Drink up with the mouse you’ve named Quint and the girl from down the hall. She hails from Ohio and calls herself ‘Loose Eel Ball’. Her grip on reality tenuous at best but she’ll fit in with all the rest. Henry Fjord and Gap Toothed Gus, the old lady once run over by a bus. Sweaty Freddy and Yosemite Sam, the former tight end for the Los Angeles Rams. Dubious Lee and Modesto Mike and the Dutch girl that put her finger in the dyke. Denizens of the Deveroux and what a smarmy bunch, quite a few of them out to lunch never to return.

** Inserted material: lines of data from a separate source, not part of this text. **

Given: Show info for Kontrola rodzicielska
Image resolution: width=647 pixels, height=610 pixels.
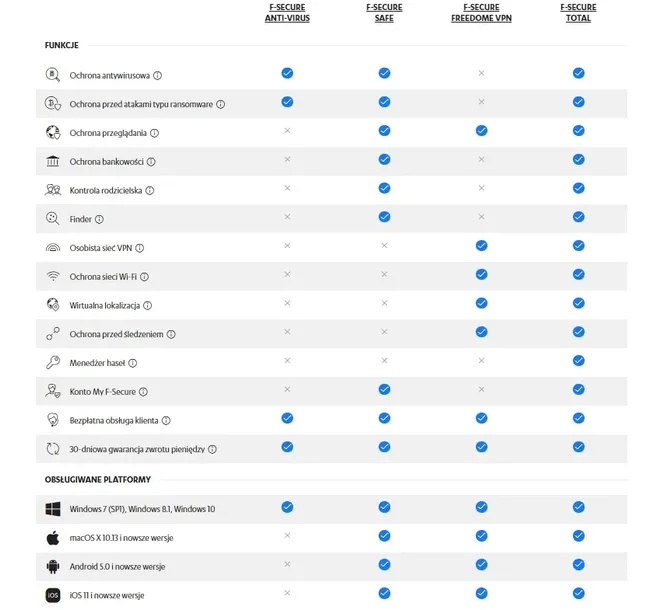Looking at the screenshot, I should point(150,191).
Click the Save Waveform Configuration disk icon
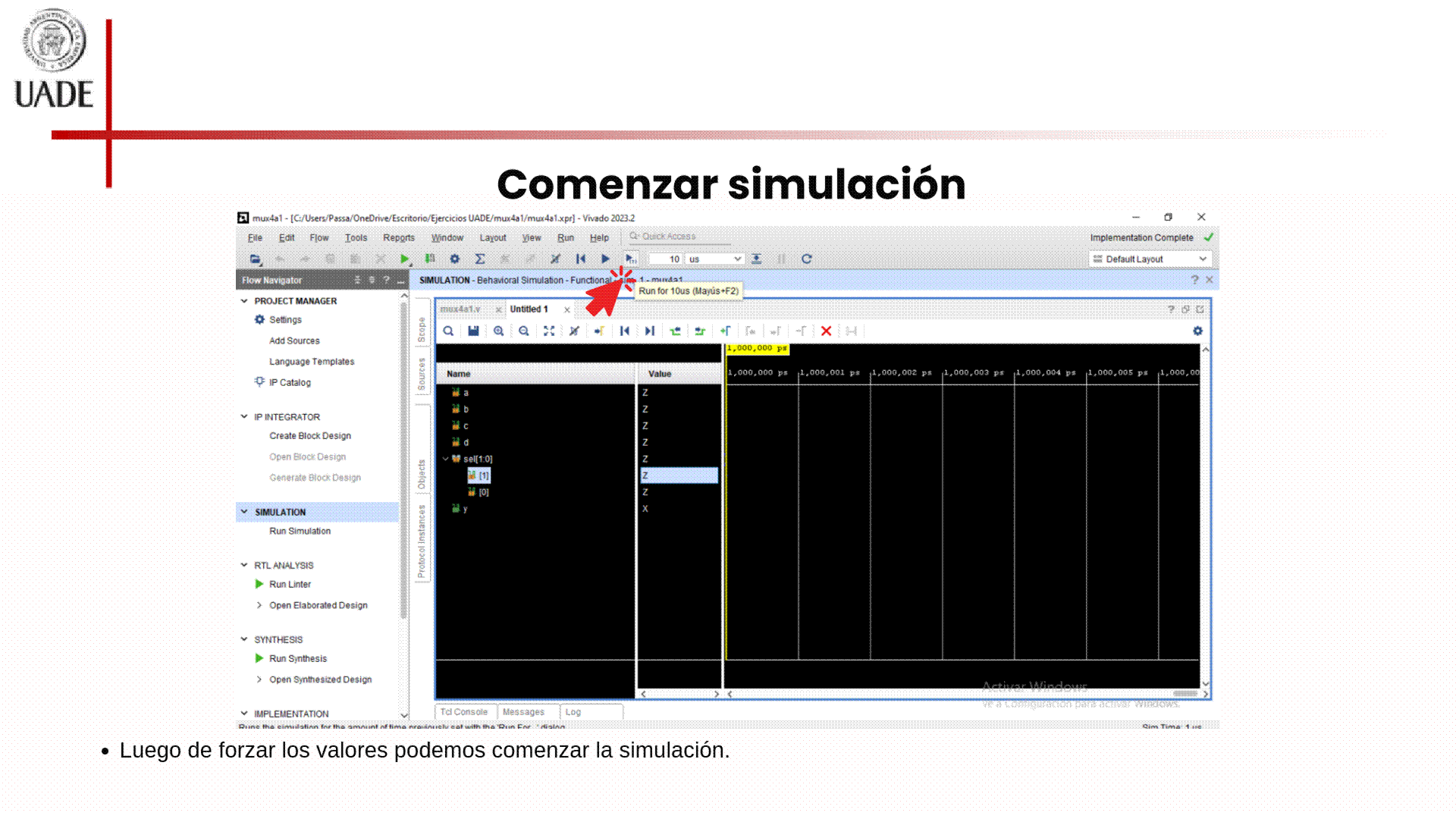This screenshot has height=819, width=1456. 473,331
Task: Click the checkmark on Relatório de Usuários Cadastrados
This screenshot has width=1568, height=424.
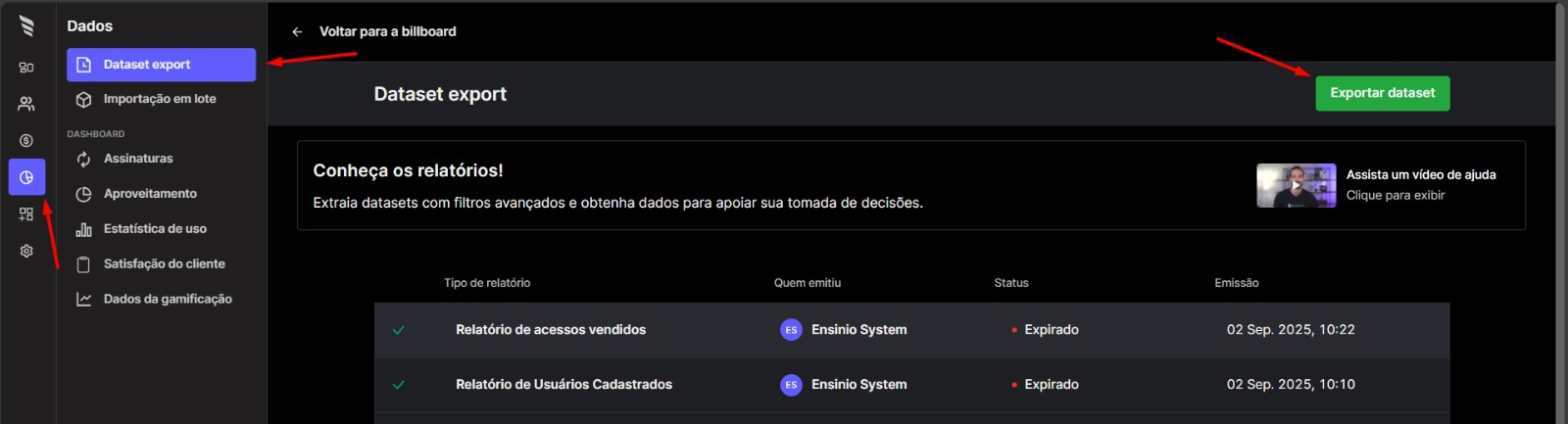Action: click(399, 385)
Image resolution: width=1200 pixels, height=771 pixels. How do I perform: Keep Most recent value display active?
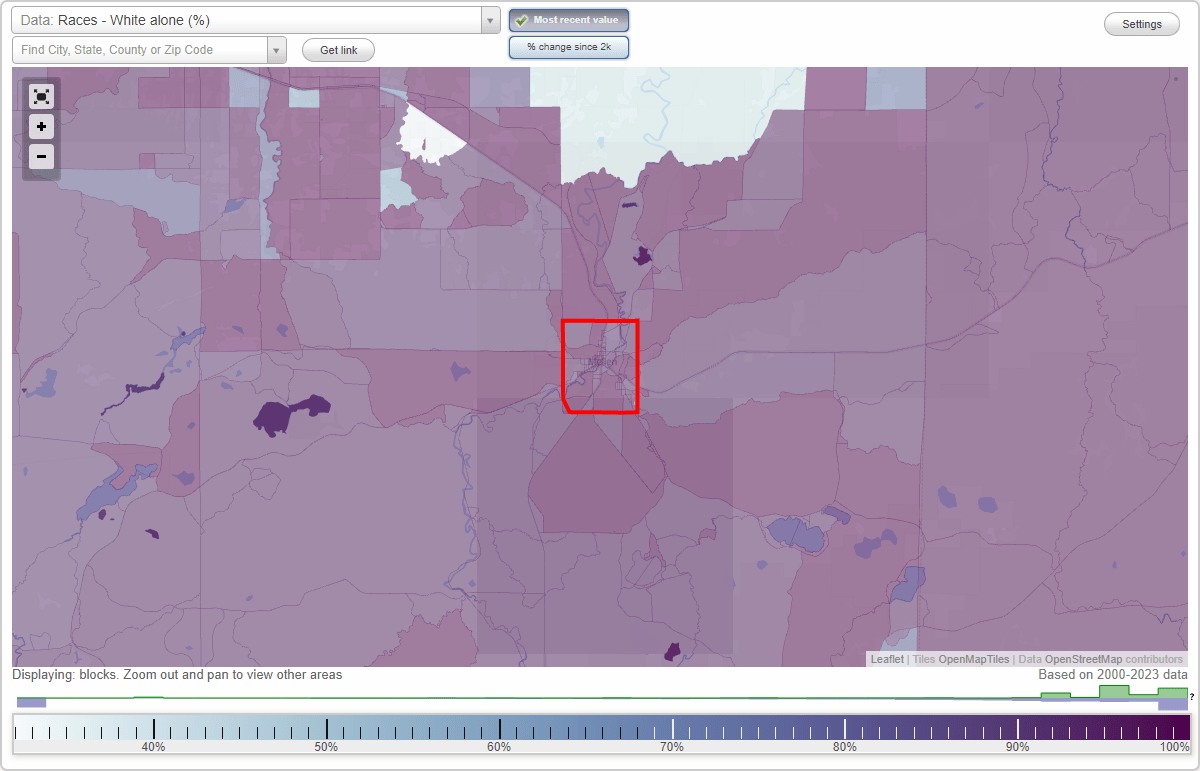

Alt, indie, white girls named Cindy with boy’s haircuts, grandma’s clothes and cigarettes that smell like cloves. Name your pleasure, name your poison, name your price. And understand why there are bars on the windows and why we can’t have anything nice. It’s the fourth floor of the Hotel Deveroux, managed by Mavis for 29 years. What a beauty it was in 1928 when Art Deco was all the rage and Herbert Hoover took the stage, blissfully unaware of the calamity to come.

Mavis followed her own trail of tears west from Missouri to Manhattan Beach but her surfer girl dream crashed like a tsunami, frustrating and out of reach. She was no Sally Field, no Deborah Walley, turned down even for a porn shoot in the Valley. Her Santa Monica peers put her on a bus to Sunset & Alvarado, where dreams come not to die but to be reborn and refined, resurrected like Cheez-Us at El Pollo Loco.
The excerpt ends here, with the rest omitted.